It should be noted that Flight is not a film about flying. Sure, it has planes, pilots, etc, but it’s not in any way about flying. Swap the plane crash for any other disaster and it’s the exact same film. This is very much a character piece about a man struggling to curb his addiction.

The film’s opening third is suitably impressive. We know that Whit is drunk and high on drugs and yet he’s calmness personified captaining his flight. We also know something is going to go wrong and there’s a real intensity and tenseness about the scenes. However, from that point, the film never really regains this intensity and it focuses solely on Whip trying to deal with his addictions before his life spirals completely out of control. This drop in pace is not a criticism as it is largely handled very well, but some may be left wanting for the thrill of the opening act. Similarly, the film’s climax and denouement are somewhat formulaic and don’t do the rest of the film service, although there are few directions it could have gone to achieve a satisfying conclusion. There’s not much here that hasn’t been done before or that comes as a surprise but it’s still handled effectively enough.
* * * * * * * * *
WHAT TO DO
[1] Copy the part of the Flight review between "It should be" and "curb his addiction.", inclusive.
[2] According to the Flight review, what kind of film is Flight really?
[3] Continue the Flight review from its last sentence.
The material has nothing to do with any of this.
* * * * * * * * *
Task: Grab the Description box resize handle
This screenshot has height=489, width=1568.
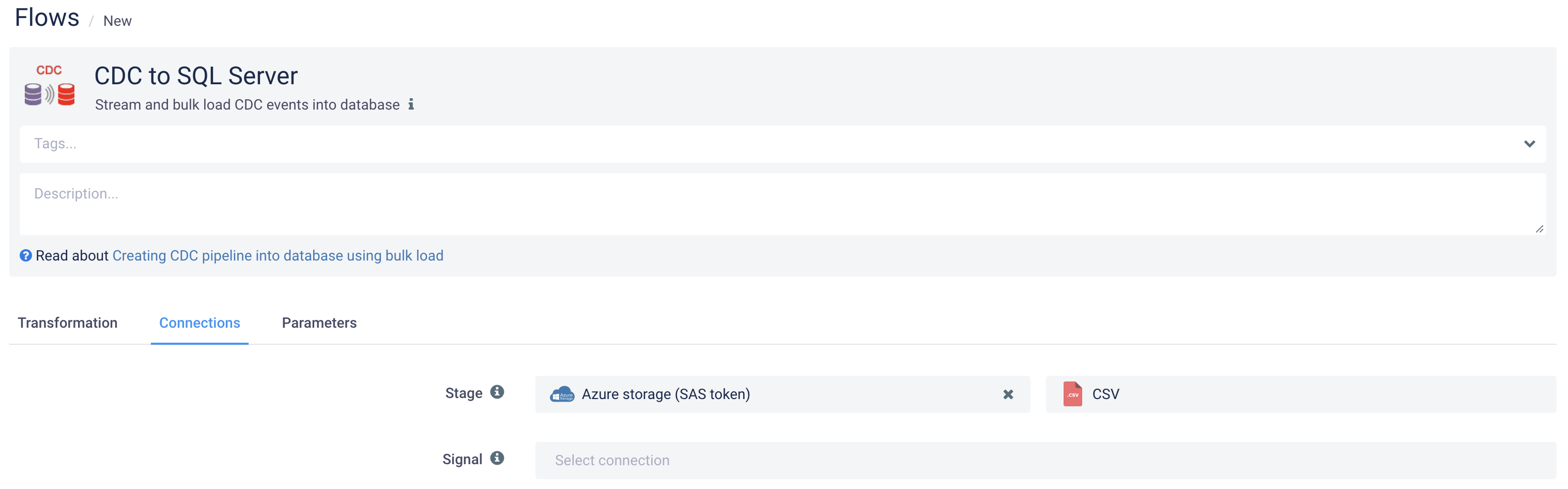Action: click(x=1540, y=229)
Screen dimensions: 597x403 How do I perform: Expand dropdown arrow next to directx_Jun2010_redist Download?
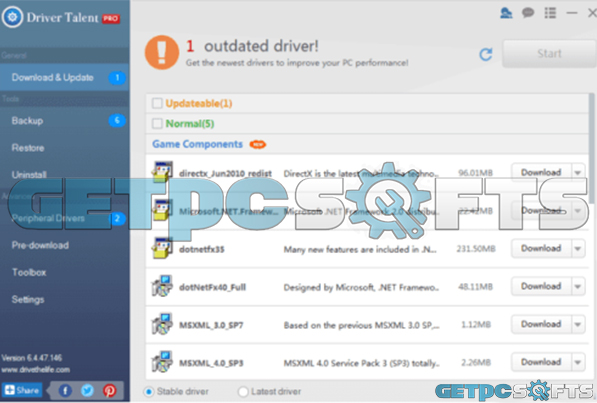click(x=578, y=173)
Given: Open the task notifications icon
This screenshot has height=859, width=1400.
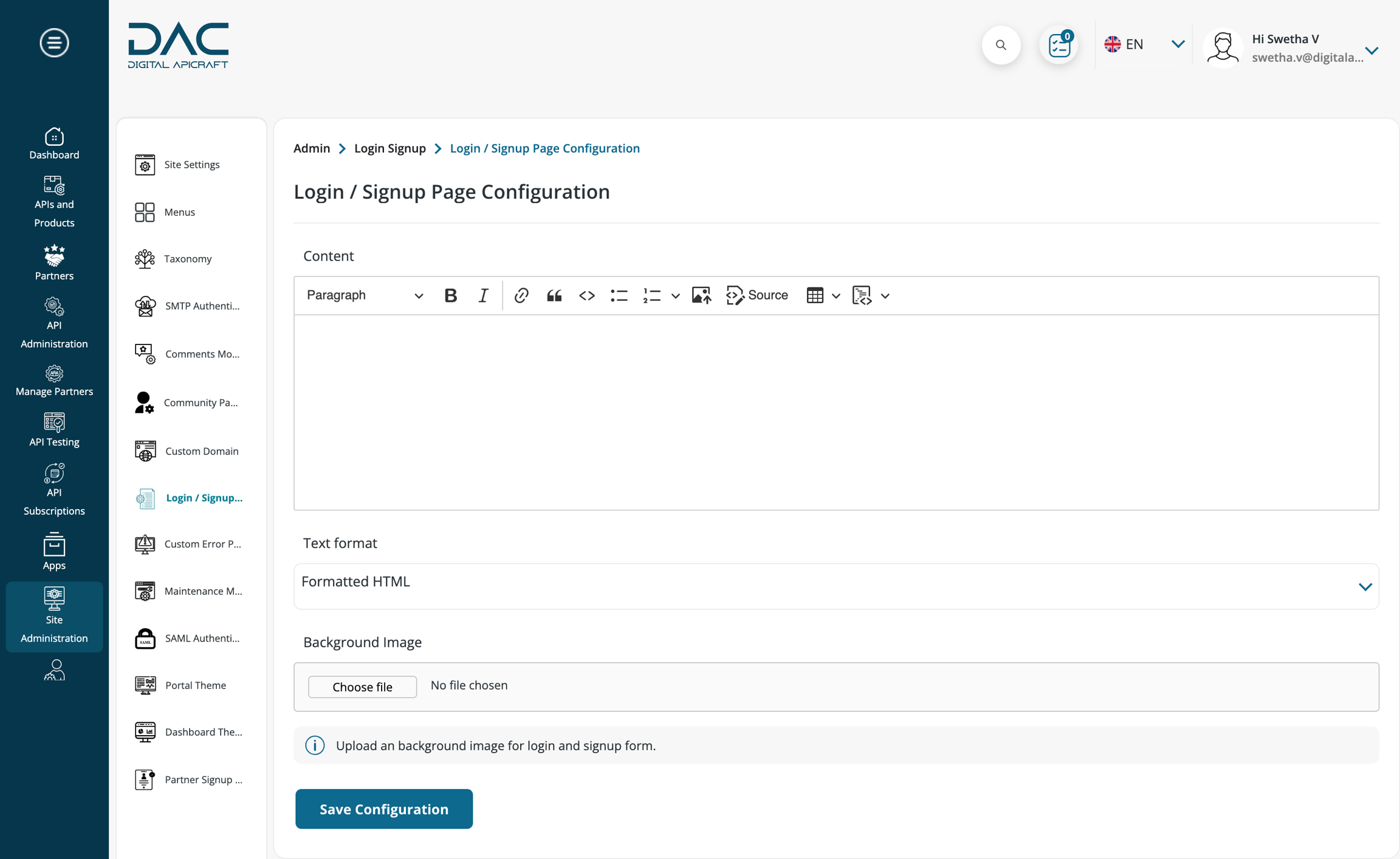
* * * * * * * * *
OUTPUTS BY TASK
[1]
It should be noted that Flight is not a film about flying. Sure, it has planes, pilots, etc, but it’s not in any way about flying. Swap the plane crash for any other disaster and it’s the exact same film. This is very much a character piece about a man struggling to curb his addiction.

[2] A character piece about a man struggling to curb his addiction.

[3]
What does really helps the film tick along is Denzel. His performance as Whip is superb and really makes you toil with yourself whether to support or abhor him. Washington is more renowned for his action roles but it’s performances like this that show he has much more in his locker. His supporting cast, however, aren’t quite on the same level. His tumultuous romance with fellow addict Nicole (Kelly Reilly) feels rushed and her character underdeveloped, whilst Harling (John Goodman), Whit’s dealer friend, feels ridiculously out of place and far too over the top. This is a film about Whit, though, so it’s only expected that other characters may be marginalised slightly.

Flight marks director Robert Zemeckis’ first live action film since 2000’s Castaway and proves that this is where his talents lie. During that time he directed the animated trio of The Polar Express, Beowulf, and A Christmas Carol but none of them really had the impact his previous work did. Flight, however, is very much a return to form, or at least a step in that direction.